Mis Mermaid se transforma así en una simpática y generosa historia de perdedores, un relato de emancipación de una joven trabajadora treintañera en la ciudad normanda de Fecamp, un relato de lucha individual para escapar a un destino trazado por su origen social, pero también una historia de amistad que se escribe con una A mucho más mayúscula que la de sus amores frustrados.
Sus tres protagonistas son personajes que podrían salir de una comedia italiana, de una comedia estilo Yolande Moreau, o de esas comedias belgas más causticas de Jean Libon e Yves Hinant. Un relato repleto de ternura y de humanidad que muestra bien el contraste entre la dura realidad social en la costa normanda y ese mundo de tele realidad, artificial y repleto de lentejuelas con el que sueña Fanny, que es aquí un concurso internacional de sirenas en la ciudad de Bilbao.

La protagonista Fanny (Aloise Sauvage) es en la ficción una joven trabajadora del servicio de limpieza en una fábrica primero y luego en un complejo hotelero, recién divorciada, aplastada por las deudas y la precariedad laboral que sueña con una vida mejor. Una mezcla de voluntaria Rosetta (celebre personaje de los Dardenne) con una ingenua soñadora peleada con la vida y en ruptura con sus padres.
Aloise Sauvage es una artista francesa multifacética, en la música y la canción, el rap, en el cine, la danza y el circo. Se dio a conocer en el cine sobre todo por su papel en 120 latidos por minuto de Robin Campillo en 2017.
Su mejor amiga, Paupiette, es una veterana obrera sexagenaria (a cargo de Annie Mercier), que se empeña en ayudar a Fanny en su empecinada obsesión por transformarse en sirena y acudir a ese concurso.
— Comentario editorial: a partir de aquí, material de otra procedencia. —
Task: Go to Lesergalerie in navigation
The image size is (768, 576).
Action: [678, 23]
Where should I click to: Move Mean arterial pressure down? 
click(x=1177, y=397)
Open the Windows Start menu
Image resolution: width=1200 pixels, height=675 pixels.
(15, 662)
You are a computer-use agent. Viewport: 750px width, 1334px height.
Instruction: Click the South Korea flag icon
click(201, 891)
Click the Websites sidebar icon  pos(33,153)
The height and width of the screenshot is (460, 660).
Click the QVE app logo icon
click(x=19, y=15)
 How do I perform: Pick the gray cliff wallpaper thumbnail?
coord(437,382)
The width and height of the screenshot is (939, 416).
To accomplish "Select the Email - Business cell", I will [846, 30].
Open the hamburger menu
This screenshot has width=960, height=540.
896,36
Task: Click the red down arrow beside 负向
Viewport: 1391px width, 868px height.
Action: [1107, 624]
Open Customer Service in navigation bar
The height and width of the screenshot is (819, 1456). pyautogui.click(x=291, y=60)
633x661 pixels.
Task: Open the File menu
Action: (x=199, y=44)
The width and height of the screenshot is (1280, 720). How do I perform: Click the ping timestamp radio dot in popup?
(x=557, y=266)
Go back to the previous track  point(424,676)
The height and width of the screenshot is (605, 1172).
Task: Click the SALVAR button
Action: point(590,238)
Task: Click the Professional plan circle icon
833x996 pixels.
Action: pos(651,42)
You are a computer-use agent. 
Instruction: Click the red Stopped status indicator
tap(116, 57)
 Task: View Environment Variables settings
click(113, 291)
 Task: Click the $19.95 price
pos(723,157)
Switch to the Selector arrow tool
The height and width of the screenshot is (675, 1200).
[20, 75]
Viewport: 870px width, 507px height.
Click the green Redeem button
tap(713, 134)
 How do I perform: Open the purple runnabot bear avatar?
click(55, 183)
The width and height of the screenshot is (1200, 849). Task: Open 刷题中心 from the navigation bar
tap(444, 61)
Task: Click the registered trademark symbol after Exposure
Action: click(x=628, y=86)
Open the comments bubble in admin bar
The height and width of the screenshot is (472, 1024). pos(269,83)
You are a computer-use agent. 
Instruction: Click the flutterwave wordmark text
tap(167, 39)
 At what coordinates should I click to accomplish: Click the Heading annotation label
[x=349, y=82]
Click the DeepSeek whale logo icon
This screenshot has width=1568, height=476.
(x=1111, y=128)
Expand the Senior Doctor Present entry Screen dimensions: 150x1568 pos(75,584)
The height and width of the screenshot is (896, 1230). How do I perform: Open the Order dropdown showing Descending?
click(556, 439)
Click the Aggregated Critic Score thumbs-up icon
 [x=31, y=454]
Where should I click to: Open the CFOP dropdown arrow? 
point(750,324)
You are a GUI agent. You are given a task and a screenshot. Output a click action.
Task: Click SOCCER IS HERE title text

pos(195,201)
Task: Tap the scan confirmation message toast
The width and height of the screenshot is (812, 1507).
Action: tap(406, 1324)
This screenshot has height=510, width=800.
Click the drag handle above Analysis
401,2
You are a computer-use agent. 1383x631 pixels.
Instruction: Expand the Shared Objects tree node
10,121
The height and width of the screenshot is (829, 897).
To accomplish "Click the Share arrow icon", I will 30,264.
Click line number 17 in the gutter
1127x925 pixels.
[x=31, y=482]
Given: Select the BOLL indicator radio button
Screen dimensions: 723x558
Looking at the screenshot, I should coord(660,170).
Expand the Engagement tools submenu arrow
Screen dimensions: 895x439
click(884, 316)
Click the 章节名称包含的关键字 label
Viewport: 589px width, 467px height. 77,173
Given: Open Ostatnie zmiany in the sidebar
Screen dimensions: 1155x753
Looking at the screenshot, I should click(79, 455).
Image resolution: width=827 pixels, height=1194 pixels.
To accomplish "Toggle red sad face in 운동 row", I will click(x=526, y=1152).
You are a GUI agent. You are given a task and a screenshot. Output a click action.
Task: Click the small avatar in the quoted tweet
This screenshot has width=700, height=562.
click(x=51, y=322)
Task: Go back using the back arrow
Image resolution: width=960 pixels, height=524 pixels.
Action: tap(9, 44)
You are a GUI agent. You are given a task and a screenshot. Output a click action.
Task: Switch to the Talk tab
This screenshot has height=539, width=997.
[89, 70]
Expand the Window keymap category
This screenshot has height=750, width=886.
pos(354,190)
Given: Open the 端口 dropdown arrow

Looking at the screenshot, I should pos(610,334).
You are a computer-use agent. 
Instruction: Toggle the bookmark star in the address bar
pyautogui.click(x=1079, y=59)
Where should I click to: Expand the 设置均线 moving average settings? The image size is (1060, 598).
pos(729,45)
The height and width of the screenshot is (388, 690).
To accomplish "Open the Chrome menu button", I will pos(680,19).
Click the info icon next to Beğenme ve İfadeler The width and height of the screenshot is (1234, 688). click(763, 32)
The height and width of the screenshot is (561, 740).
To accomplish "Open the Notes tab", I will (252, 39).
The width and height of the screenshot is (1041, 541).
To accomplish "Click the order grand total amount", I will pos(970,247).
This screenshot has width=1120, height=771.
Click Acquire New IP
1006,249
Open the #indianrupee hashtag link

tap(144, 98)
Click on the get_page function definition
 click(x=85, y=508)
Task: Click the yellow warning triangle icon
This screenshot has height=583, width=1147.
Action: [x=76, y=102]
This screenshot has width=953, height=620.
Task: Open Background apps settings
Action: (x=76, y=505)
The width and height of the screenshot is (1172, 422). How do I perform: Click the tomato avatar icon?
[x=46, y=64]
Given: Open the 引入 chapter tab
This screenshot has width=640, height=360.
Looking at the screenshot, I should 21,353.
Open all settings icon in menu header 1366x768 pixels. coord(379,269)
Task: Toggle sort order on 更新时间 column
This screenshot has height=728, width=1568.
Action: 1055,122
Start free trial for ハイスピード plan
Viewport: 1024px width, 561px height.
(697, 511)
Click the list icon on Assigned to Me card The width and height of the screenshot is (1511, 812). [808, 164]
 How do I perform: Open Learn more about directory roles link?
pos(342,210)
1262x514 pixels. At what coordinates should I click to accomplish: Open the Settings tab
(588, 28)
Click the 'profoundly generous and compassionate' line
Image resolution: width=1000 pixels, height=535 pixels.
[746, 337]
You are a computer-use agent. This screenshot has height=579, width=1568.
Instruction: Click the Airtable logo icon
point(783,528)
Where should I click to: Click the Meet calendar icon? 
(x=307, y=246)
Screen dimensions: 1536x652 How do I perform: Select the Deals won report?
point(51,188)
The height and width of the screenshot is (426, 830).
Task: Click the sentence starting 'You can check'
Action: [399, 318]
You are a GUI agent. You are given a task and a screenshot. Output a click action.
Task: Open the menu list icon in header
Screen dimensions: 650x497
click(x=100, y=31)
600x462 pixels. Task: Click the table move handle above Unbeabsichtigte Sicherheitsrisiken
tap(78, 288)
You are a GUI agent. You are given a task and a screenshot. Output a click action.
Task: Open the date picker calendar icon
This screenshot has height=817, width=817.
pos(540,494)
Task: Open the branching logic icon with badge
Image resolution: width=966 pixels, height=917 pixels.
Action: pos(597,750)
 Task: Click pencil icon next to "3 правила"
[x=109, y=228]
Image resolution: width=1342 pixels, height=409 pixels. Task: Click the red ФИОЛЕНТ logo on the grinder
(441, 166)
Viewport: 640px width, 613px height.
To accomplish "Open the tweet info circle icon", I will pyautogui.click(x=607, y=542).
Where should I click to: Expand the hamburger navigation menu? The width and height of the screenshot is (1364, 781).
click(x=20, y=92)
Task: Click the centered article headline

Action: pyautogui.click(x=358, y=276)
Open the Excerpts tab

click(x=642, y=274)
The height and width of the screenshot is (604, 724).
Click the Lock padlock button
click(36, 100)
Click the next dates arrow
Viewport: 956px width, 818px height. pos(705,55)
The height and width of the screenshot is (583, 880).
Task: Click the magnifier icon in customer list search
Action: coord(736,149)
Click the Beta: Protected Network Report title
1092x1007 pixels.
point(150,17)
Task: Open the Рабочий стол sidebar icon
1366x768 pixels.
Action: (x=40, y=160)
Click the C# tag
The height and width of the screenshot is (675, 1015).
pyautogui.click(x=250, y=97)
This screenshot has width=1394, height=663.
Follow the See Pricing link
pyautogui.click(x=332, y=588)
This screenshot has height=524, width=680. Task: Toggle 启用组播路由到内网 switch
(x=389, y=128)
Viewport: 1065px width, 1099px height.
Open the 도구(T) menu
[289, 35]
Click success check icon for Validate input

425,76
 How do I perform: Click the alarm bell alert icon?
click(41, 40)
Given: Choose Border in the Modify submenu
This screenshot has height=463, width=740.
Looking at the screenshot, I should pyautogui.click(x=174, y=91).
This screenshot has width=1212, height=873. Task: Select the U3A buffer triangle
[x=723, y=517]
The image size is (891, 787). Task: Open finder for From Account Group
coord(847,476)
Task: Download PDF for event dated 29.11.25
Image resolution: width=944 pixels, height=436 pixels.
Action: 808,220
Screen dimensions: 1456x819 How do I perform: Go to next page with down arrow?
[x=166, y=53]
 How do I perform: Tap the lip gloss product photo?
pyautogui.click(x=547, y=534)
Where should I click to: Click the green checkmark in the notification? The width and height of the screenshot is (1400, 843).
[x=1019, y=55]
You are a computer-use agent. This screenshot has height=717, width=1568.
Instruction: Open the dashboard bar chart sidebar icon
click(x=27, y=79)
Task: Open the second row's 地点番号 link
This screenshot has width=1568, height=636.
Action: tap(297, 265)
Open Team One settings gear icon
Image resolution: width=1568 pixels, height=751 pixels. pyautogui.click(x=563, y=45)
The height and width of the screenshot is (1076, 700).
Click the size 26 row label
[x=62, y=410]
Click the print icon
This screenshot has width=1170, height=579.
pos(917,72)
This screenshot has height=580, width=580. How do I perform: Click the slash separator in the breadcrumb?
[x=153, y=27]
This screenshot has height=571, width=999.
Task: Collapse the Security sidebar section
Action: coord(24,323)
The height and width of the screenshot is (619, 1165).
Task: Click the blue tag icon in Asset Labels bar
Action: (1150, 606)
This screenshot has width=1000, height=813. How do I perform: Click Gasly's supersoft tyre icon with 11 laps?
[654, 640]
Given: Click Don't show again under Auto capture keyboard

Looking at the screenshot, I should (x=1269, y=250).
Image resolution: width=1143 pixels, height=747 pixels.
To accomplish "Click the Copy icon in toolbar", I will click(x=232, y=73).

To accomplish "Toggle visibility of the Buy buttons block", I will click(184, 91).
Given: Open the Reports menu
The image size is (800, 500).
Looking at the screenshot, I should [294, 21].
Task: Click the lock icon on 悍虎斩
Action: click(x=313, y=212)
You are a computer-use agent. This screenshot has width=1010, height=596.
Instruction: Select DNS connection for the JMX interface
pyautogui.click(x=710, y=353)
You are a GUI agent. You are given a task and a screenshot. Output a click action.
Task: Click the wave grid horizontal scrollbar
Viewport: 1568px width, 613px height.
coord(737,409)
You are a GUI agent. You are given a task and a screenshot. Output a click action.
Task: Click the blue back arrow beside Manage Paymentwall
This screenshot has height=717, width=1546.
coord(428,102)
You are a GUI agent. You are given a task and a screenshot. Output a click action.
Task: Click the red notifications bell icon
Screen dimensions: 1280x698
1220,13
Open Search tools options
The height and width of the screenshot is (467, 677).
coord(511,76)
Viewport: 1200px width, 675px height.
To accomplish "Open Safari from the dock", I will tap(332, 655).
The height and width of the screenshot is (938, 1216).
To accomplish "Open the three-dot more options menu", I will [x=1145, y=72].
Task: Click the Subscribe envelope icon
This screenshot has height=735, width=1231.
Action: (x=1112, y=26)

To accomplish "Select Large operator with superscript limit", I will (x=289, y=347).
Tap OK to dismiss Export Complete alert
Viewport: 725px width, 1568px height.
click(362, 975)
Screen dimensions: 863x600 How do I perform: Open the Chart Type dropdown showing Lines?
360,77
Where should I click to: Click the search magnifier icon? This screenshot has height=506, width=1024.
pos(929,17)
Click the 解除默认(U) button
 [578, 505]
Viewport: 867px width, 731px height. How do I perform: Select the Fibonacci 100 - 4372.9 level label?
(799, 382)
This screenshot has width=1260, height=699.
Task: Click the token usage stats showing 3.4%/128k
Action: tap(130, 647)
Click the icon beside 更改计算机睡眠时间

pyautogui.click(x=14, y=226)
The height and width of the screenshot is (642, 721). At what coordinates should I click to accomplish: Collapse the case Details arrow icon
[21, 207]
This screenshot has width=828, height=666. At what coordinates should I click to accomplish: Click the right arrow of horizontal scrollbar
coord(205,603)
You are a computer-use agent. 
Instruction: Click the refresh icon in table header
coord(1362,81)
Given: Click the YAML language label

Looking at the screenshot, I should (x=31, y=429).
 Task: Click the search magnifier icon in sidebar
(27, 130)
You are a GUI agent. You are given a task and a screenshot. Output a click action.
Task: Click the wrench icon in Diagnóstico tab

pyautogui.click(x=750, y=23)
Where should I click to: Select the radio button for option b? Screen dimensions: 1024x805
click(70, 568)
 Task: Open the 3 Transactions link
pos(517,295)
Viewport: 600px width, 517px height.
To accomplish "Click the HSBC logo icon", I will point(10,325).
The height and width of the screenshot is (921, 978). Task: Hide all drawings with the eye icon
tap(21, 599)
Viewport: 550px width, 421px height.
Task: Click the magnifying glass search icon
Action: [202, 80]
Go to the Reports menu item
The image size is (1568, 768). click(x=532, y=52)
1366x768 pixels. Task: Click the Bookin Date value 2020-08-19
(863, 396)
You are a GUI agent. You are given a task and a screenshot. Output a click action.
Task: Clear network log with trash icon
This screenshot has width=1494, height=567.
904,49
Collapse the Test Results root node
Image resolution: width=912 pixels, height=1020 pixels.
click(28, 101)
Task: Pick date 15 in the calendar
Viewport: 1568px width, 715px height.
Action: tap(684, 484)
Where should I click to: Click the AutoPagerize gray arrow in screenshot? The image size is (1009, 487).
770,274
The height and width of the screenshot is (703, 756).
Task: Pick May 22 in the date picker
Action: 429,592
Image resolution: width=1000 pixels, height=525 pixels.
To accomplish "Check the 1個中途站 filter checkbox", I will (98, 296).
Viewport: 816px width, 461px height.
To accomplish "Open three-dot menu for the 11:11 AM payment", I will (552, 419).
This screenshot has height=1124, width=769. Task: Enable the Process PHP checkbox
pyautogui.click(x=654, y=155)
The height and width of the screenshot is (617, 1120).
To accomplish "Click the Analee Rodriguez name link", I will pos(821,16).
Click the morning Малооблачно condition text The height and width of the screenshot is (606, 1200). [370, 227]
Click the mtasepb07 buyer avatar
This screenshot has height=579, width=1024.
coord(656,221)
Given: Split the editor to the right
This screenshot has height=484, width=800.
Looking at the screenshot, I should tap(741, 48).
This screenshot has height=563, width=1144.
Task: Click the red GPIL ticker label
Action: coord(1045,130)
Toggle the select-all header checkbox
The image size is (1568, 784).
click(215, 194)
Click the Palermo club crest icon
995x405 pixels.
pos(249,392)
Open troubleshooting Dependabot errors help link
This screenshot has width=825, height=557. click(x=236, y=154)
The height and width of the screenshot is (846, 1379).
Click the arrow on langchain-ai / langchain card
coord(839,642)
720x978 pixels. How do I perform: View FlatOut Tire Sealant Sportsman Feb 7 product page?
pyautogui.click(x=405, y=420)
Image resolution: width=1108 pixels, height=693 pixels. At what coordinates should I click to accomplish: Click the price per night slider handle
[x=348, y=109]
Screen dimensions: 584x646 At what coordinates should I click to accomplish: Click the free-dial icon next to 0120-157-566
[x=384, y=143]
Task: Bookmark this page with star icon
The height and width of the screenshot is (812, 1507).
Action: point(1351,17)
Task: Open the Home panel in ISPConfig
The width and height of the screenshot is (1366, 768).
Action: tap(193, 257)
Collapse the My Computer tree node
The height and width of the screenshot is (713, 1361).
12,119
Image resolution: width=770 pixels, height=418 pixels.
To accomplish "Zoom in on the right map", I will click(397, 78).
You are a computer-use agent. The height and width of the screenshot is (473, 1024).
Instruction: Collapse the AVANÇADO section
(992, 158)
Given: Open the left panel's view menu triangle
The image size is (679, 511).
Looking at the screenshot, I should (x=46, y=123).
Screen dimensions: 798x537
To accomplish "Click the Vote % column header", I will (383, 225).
Un personaje que como Fanny busca también su libertad, escapando a la voluntad de su hijo. Annie Mercier es una veterana actriz de teatro y cine en Francia, a menudo relegada en el cine y la televisión a esos papeles secundarios de madre, vecina, amiga o abuela que dan solidez al conjunto del reparto.
El tercer personaje de esta comedia es Tintín (interpretado por Thomas VDB) un pescador marginal y contestatario al que le han retirado su licencia y que va a ayudarlas en esa singular aventura, como una especie de Don Quijote marítimo. Thomas VDB es un conocido actor y periodista musical, humorista y cronista en Radio Nova.
Un logrado casting de actores confirmados pero poco conocidos de un amplio público, o poco habituales como protagonistas en el cine francés, al que se añade también la actriz Alison Wheeler en el papel de Anemone, la estrella de ese concurso de sirenas. Mis Marmeid es pues una ópera prima prometedora que vale la pena ver, una de esas utopías en las que nos gustaría creer, más allá de ser una de esas excepciones que confirman la regla.
Las dos cineastas que firman al alimón la realización de esta película son ya veteranas en el oficio, aunque es su primera incursión en un largometraje de ficción.
Marion Verlé guionista y cineasta, se inició en el mundo de la radio, es autora de varios documentales, entre ellos sobre un circo ambulante, y sobre la nostalgia de la antigua RDA en Alemania del este.
Pauline Brunner actriz, guionista y cineasta ha trabajado como directora de animación en proyectos de series de televisión y musicales. Ha codirigido una serie de TV sobre el hándicap contado para un público infantil, y presta su voz a menudo en el doblaje de dibujos animados.